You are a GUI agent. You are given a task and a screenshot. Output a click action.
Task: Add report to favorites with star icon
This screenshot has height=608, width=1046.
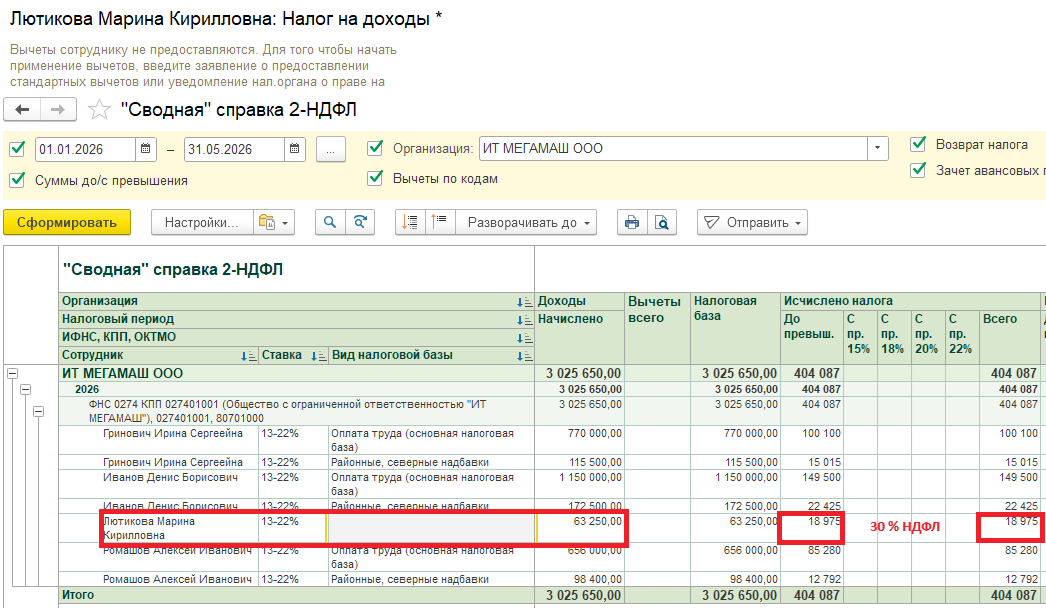click(x=99, y=110)
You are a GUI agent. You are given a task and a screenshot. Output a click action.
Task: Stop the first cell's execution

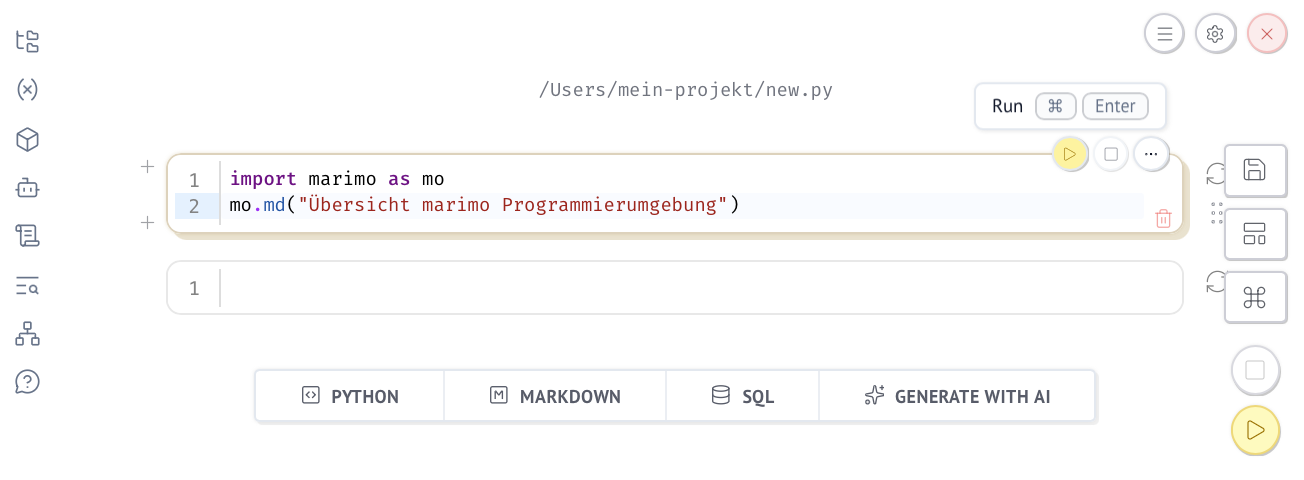(1111, 154)
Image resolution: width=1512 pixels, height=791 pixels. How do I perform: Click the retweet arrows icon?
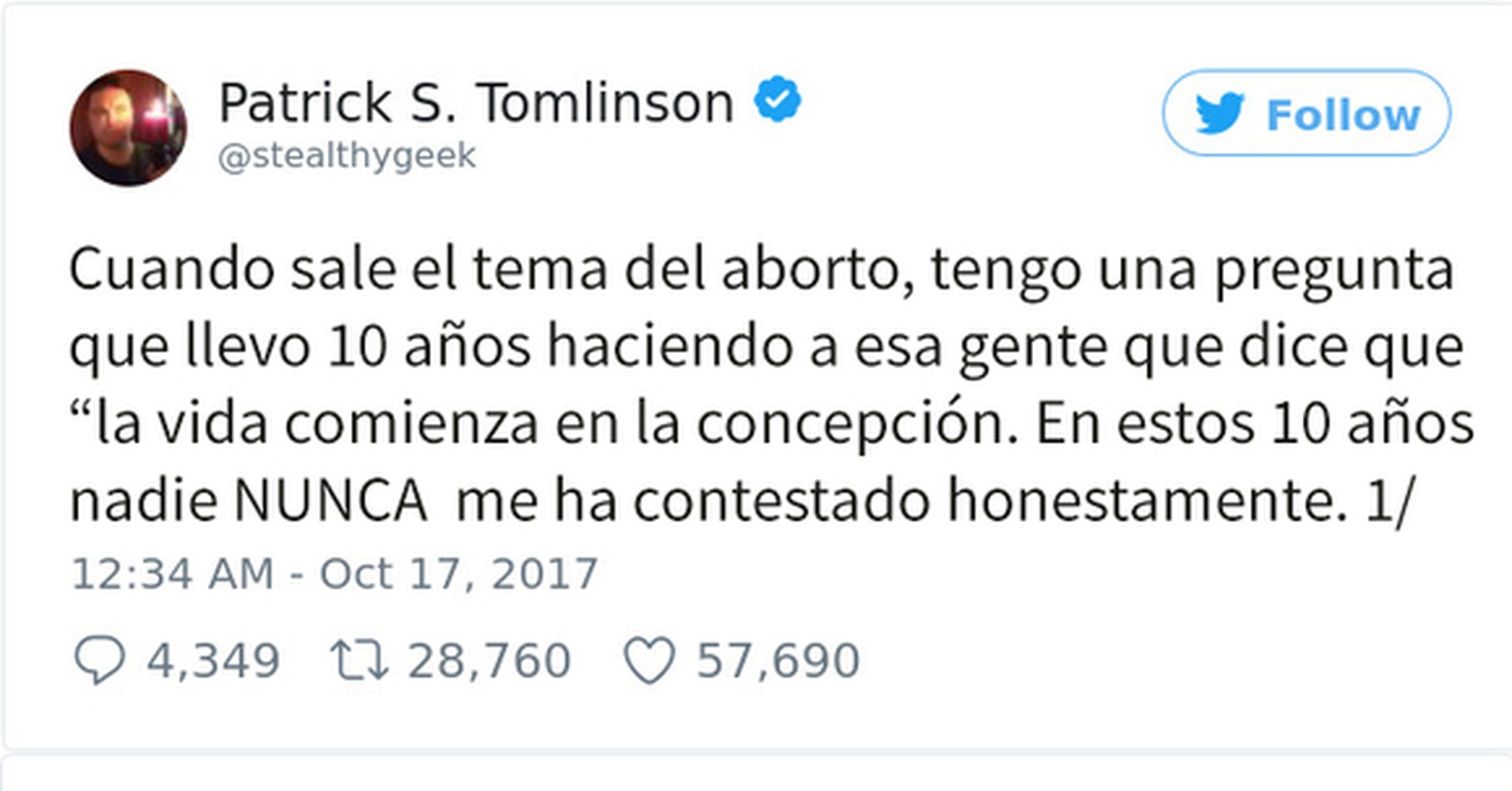pos(359,660)
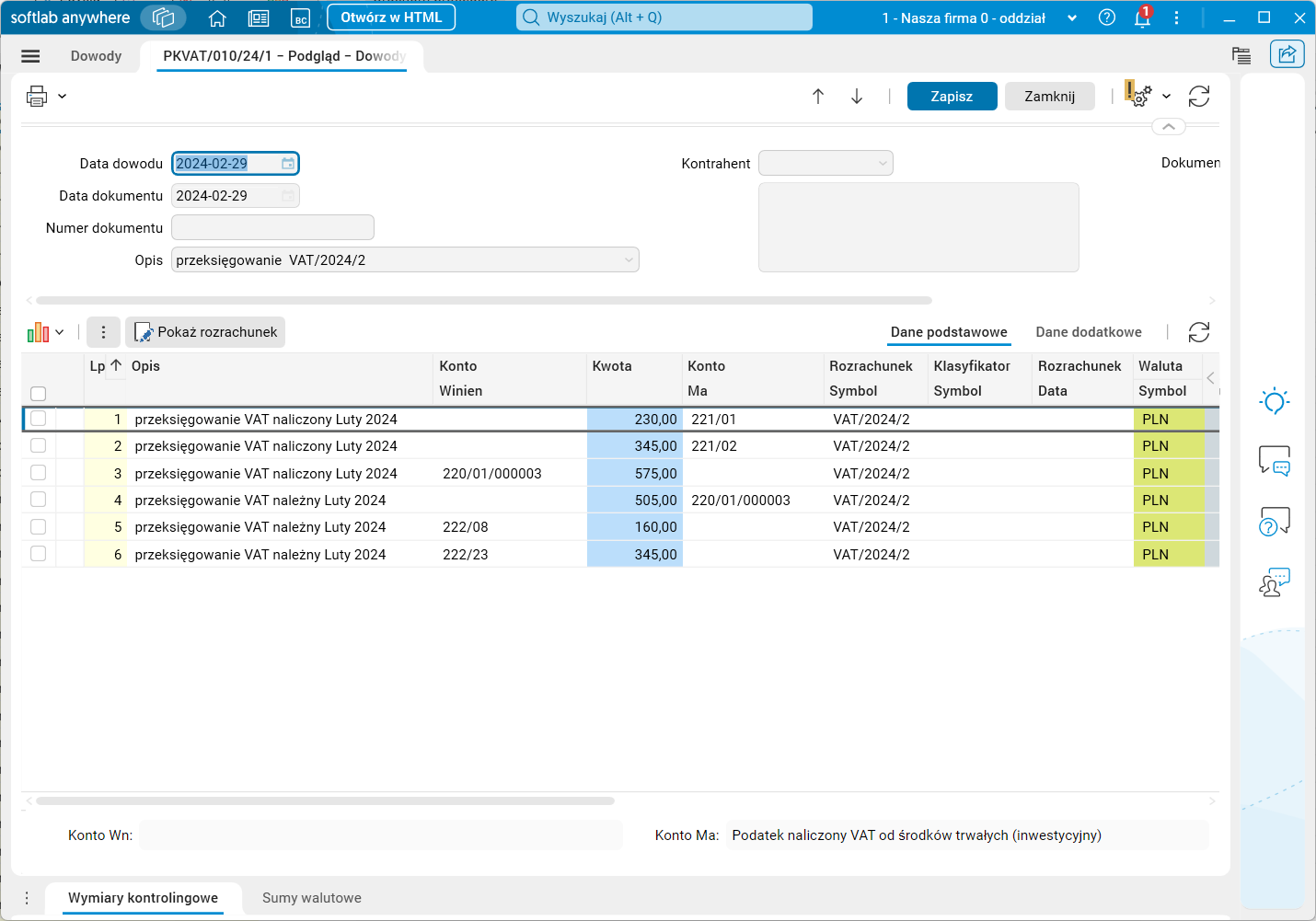Open the share icon at top right
This screenshot has height=921, width=1316.
1287,54
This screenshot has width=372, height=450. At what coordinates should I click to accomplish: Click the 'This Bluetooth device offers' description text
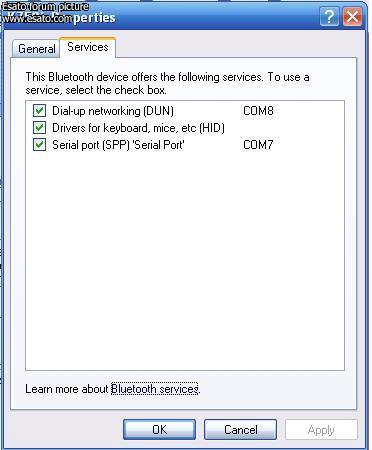[x=167, y=83]

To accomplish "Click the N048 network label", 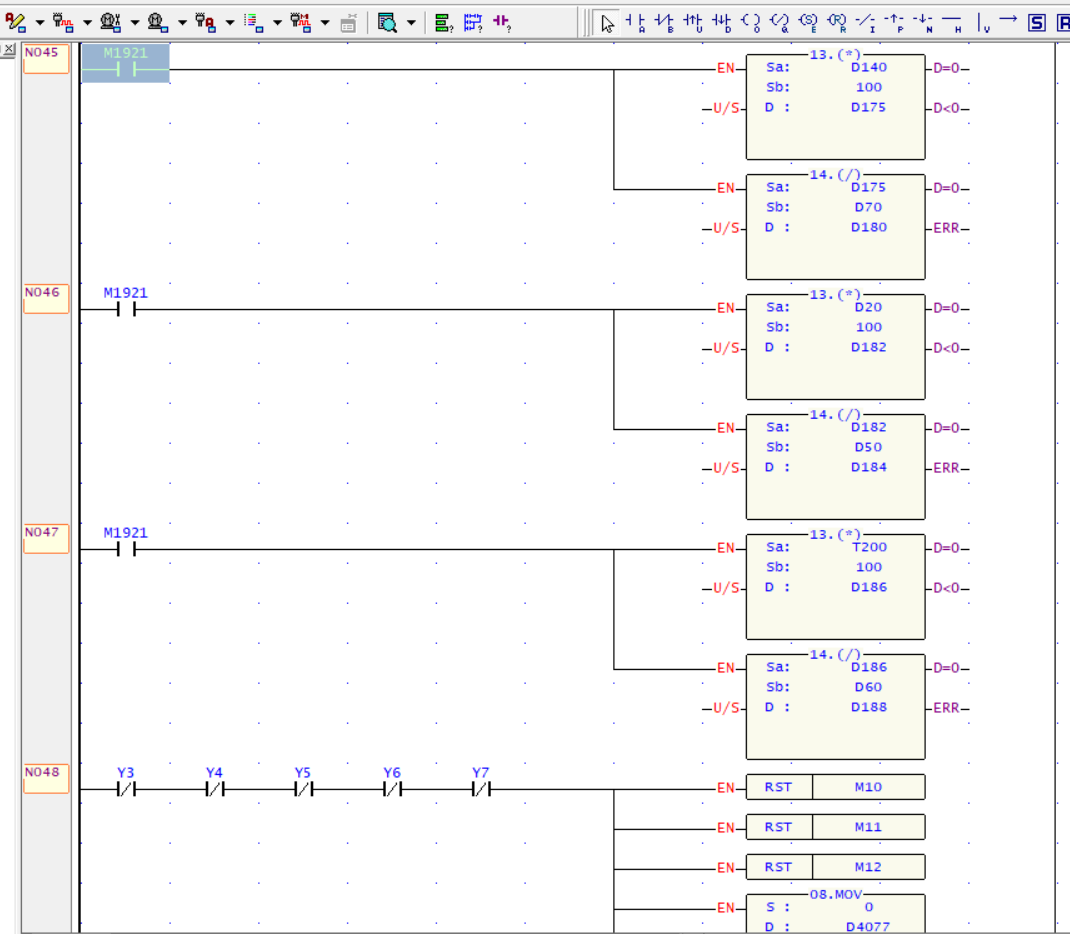I will 46,779.
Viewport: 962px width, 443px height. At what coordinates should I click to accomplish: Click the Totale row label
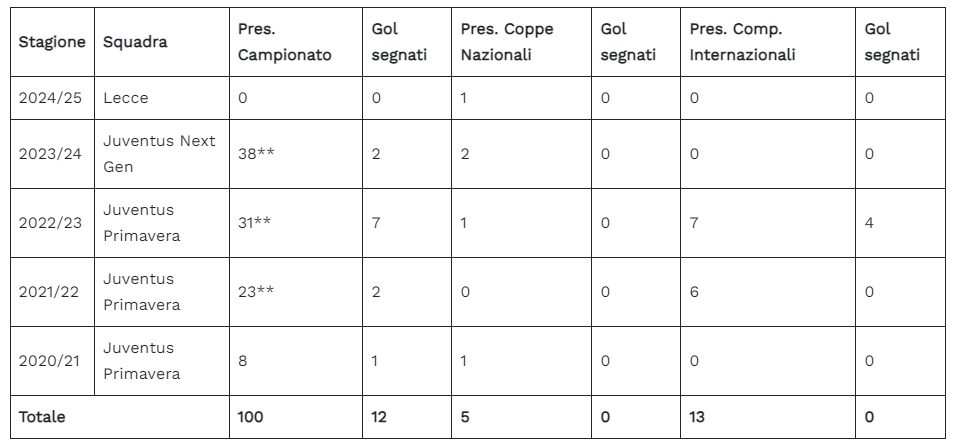coord(43,417)
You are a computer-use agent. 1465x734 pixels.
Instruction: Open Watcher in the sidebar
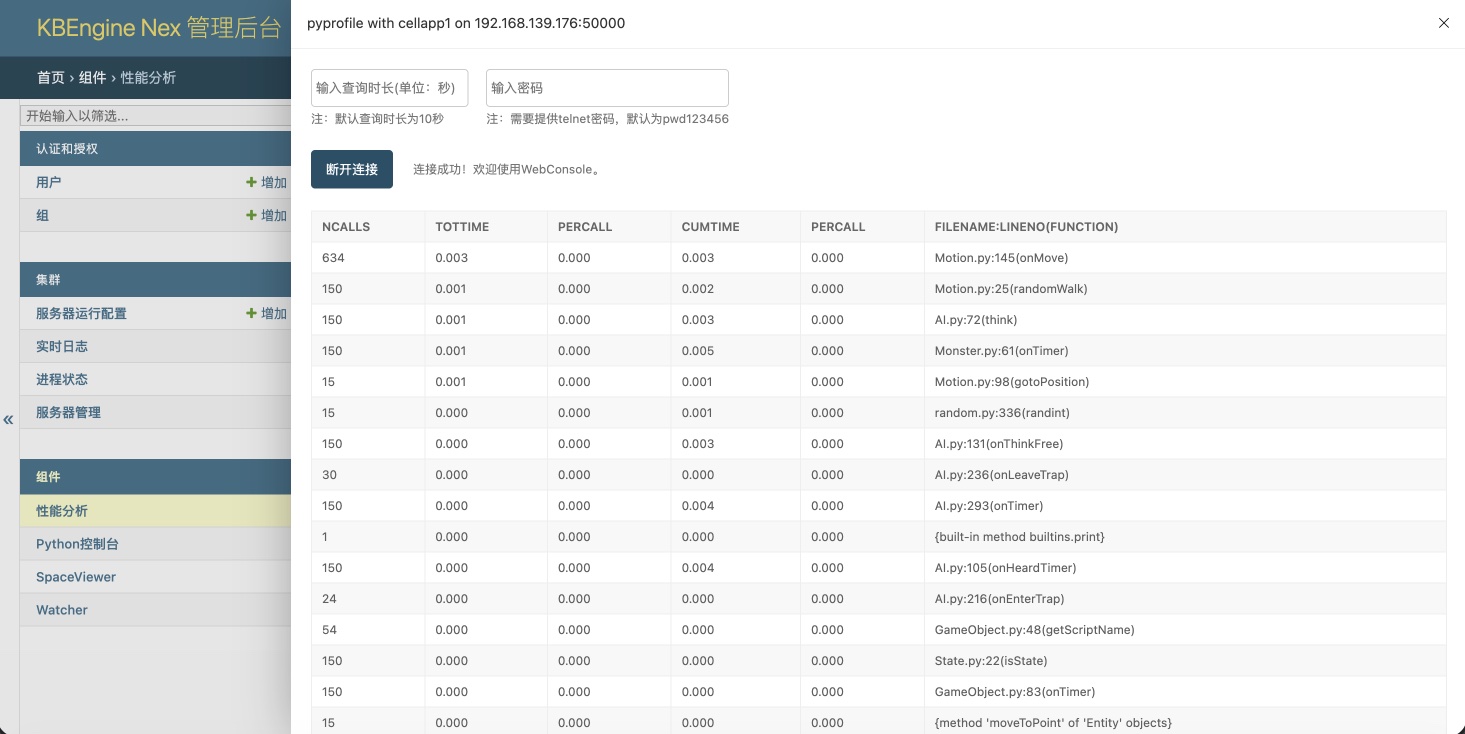click(x=62, y=611)
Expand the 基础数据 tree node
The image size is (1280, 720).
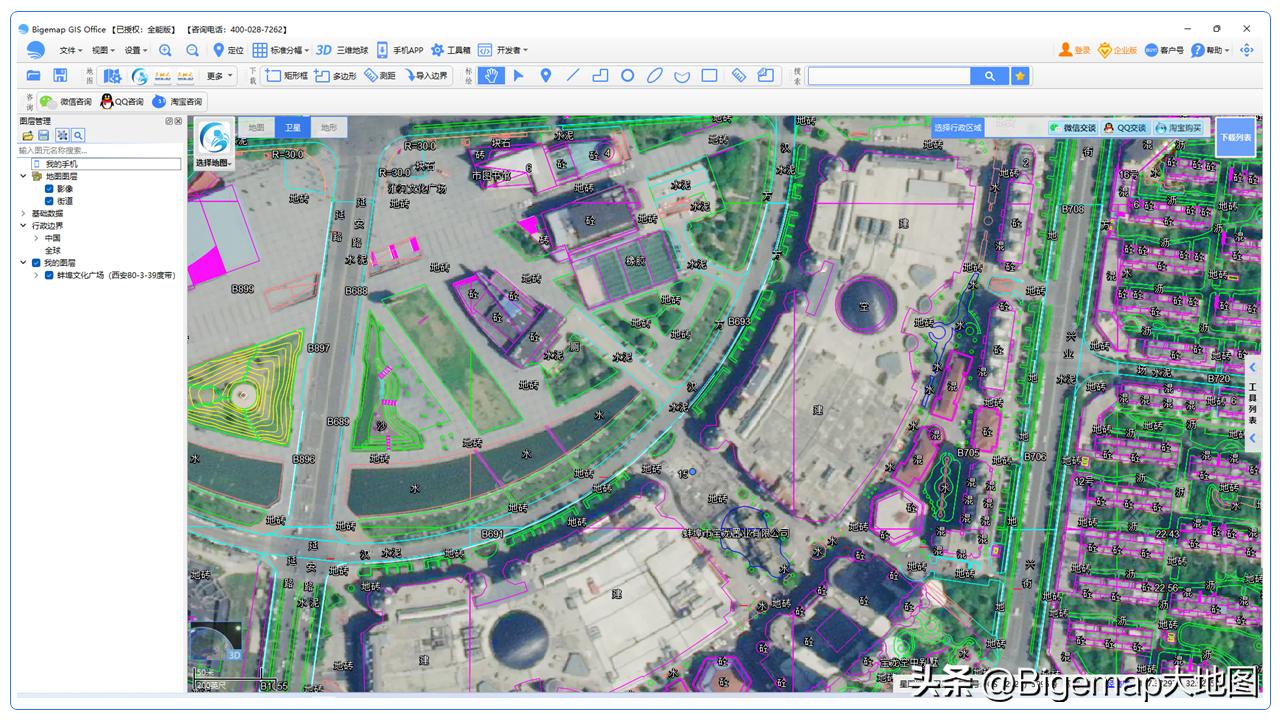click(x=24, y=213)
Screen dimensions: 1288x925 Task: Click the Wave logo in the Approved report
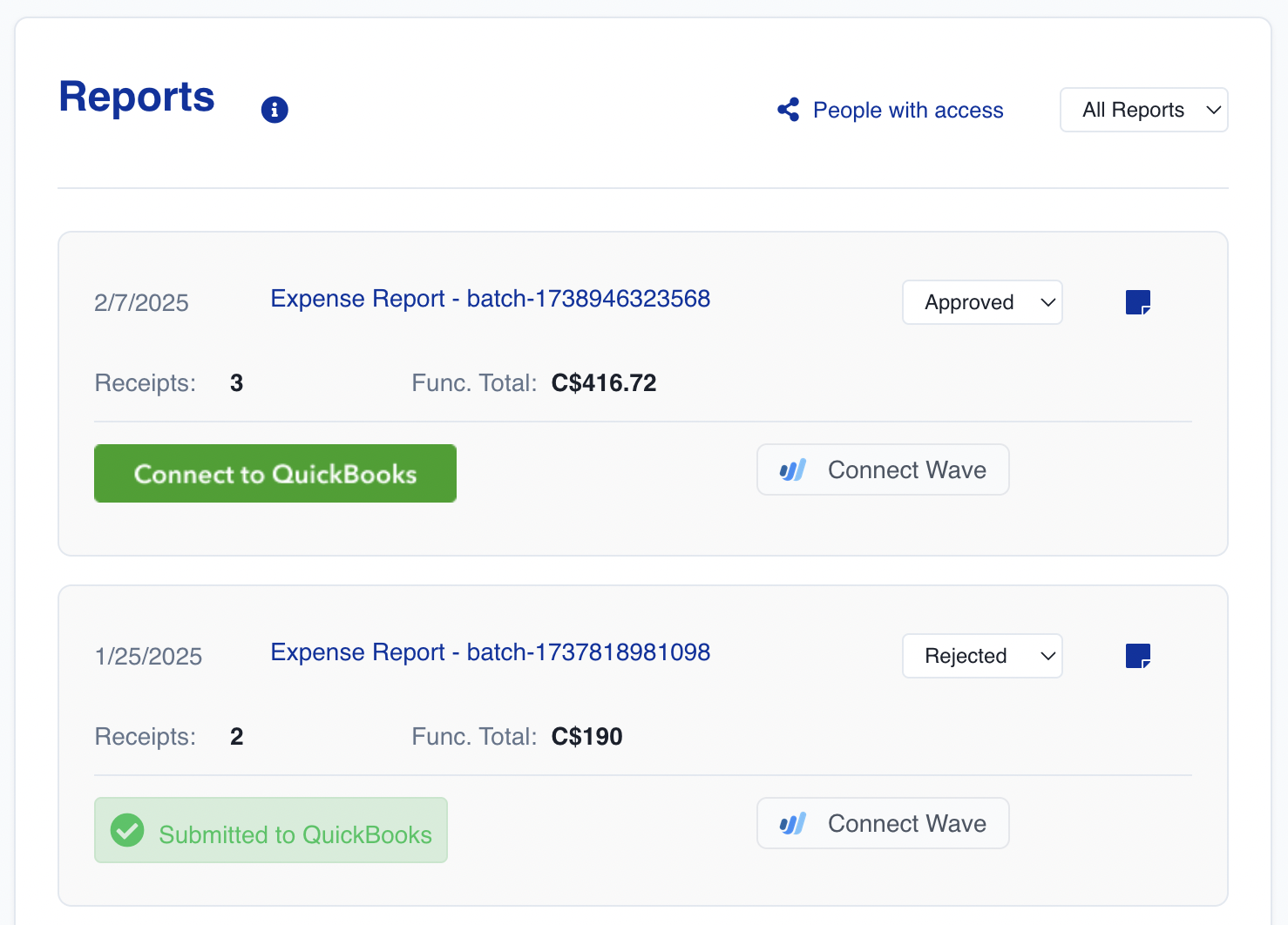tap(793, 470)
--
## DIRECTIONS FOR THIS TASK
Needed here is only the span from the line with "Viewport: 962px width, 443px" through the last line of the entries, copied exactly with both ends and without pictures.

## ANSWER AREA
Viewport: 962px width, 443px height. At what coordinates should I click to accomplish: Click the Totale row label
coord(43,417)
You are a computer-use agent. 1465x734 pixels.
Instruction: Open Watcher in the sidebar
click(x=62, y=611)
Expand the 基础数据 tree node
The image size is (1280, 720).
click(x=24, y=213)
Screen dimensions: 1288x925 Task: Click the Wave logo in the Approved report
tap(793, 470)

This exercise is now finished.